Saturday, August 9, 2008

Quick Poll Results: Should You Attract Wildlife to Your Backyard?

Last week we posted our latest Quick Poll online, where we posed the question: Should people try to attract wildlife to their backyard?

The results: Of 476 people (so far), 88.9% said yes. (Update: on August 25, the results were 86.7% of 482 voters.)

Though these results may not show it, this issue can be contentious.

On the one hand, it is so important that people find ways to connect with nature -- observe it, appreciate it, interact with it and learn from it. And with over 50% of the world's population now living in urban areas, a person's backyard is becoming one of the few places to engage regularly with anything approaching the natural world. Although Canada is endowed with vast tracts of beautiful wilderness, few people have the time, money or inclination to venture into it.

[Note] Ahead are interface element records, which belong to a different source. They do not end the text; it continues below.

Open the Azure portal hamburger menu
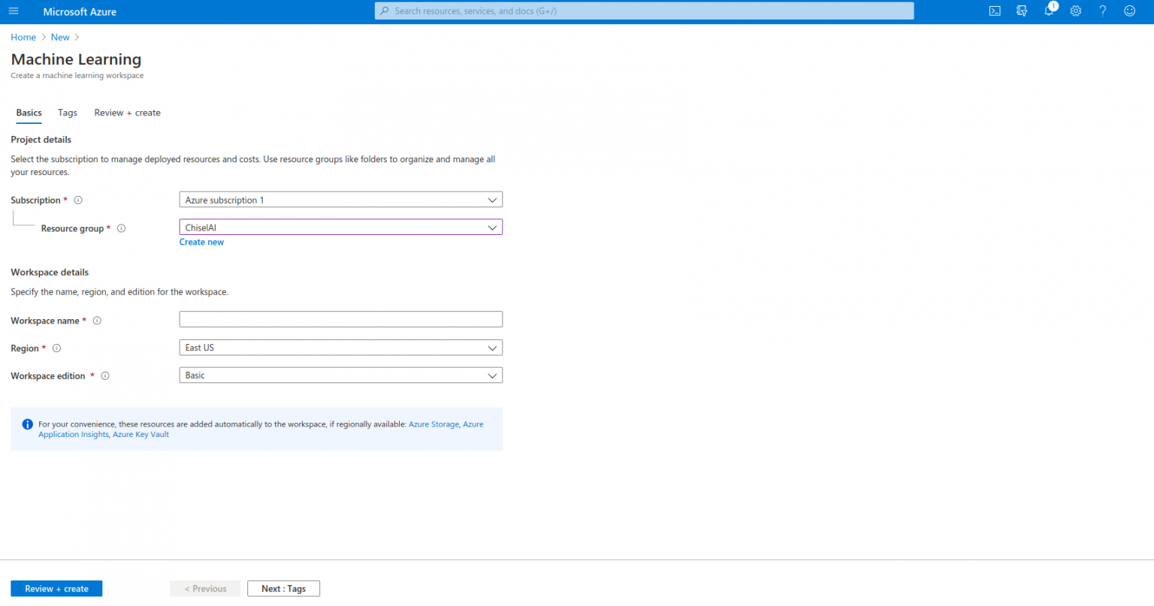 (14, 11)
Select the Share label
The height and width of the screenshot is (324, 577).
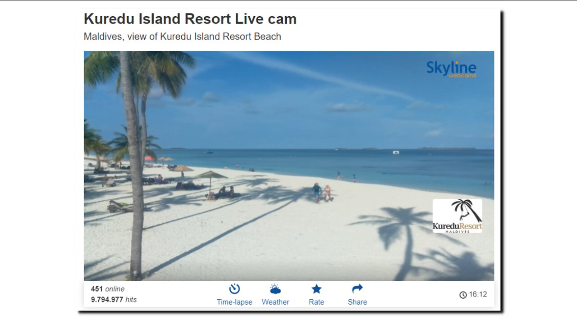pos(357,302)
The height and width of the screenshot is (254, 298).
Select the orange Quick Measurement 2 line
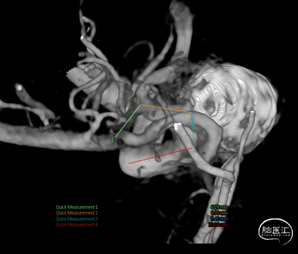tap(166, 108)
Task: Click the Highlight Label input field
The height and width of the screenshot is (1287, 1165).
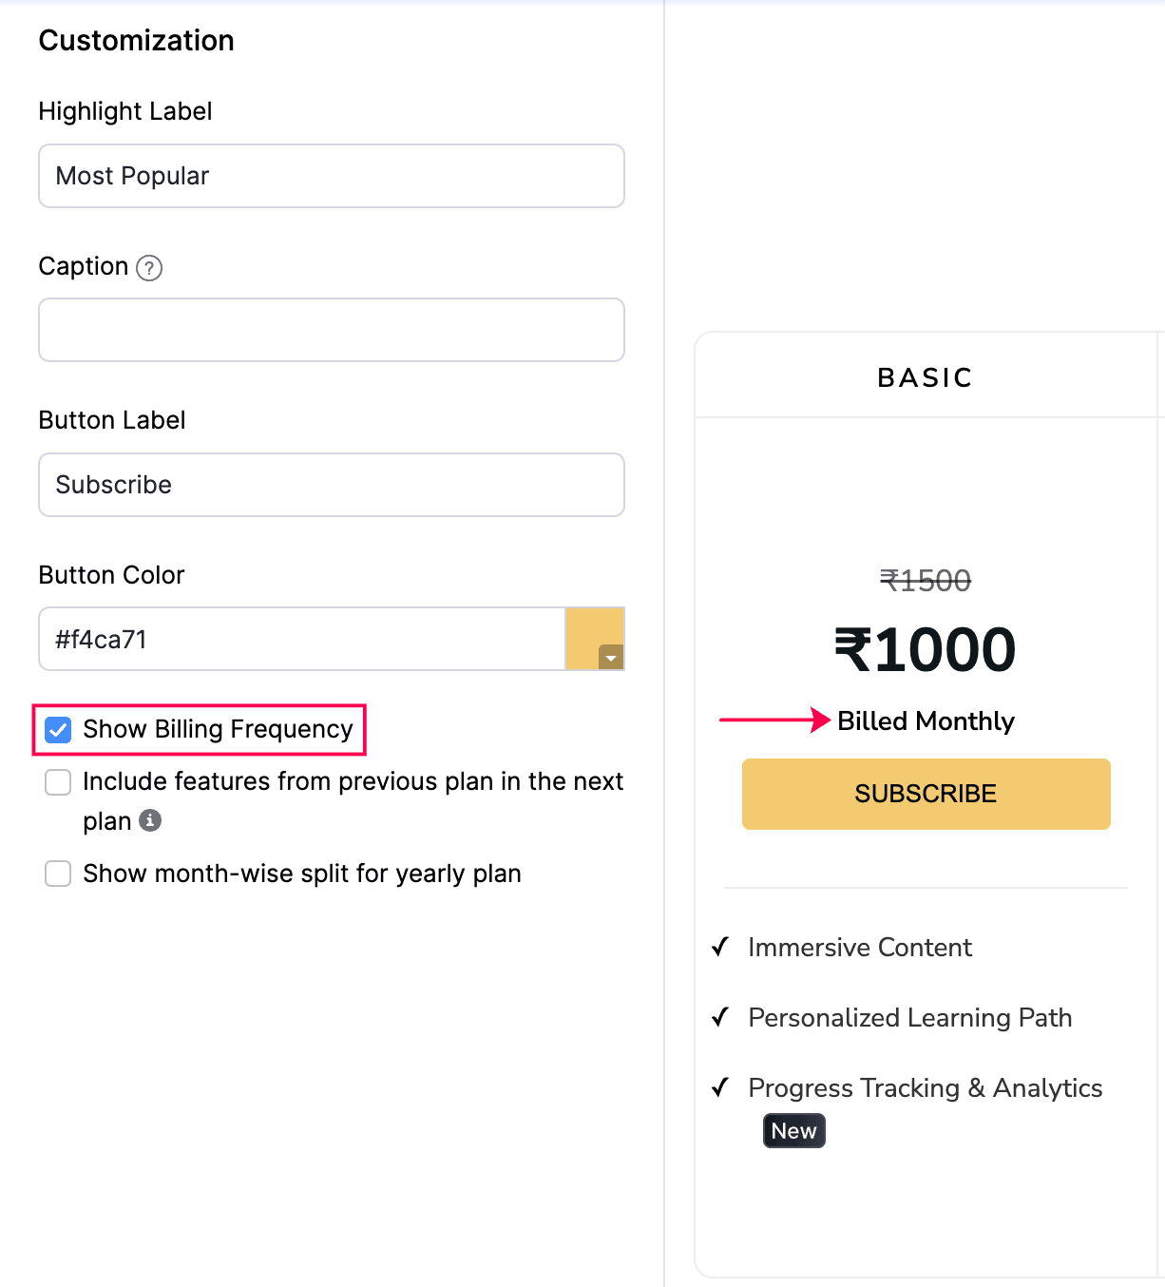Action: tap(331, 176)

So for many, the backyard is the prime location for communing with nature.
Yet, attracting wildlife -- even birds -- can raise concerns among neighbours. Animals who come to your yard may stray to nibble on a neighbour's flowers or vegetable garden. They may stick around to build nests, or damage homes, or leave messes. Depending on where you live, the type of "wildlife" you attract can vary. Sure, a goldfinch is fine, but a black bear?

Of course, central to this issue is the fact that often, wildlife aren't entering our backyards; we've invaded theirs. Every time I hear of a bear or cougar being shot for straying into "our space" I'm reminded it's we who have encroached into their habitat.

What did the folks in Nature Canada's online community have to say? All responses can be read here -- and you can still cast a vote -- but I pulled a few of the comments here:

People generally become supportive of preserving wildlife if they have had some connection with wildlife.. and that often begins by someone saying, "Look at that pretty bird in the yard".

If birds or other wildlife are attracted to urban residents, people may kill them by accident or even worse, on purpose.

Wildlife corridors are needed for migrating birds. Also the more urban residents identify with wildlife the more they will support the needed funds, programs and conservation lands.

I think it is wrong to attract wildlife into human habitat. Humans, in general, are ignorant of the ways of the wild and animals are in danger of extinction once they are being "managed" by human charity.

Even small pockets of green space within an urban environment provide important habitat to all sorts of wildlife. The more intimately people are connected to the natural environment the more likely they will strive to protect it.

Birds yes, squirrels yes, anything bigger than that no because then there's the tendency to feed them and they quickly become dependent.

Every species on this earth is entitled to space. Humans need to realize this and learn to share the earth and all its resources. Birds and other backyard wildlife seem to encourage friendlier behavior in people, children are taught to respect the animals.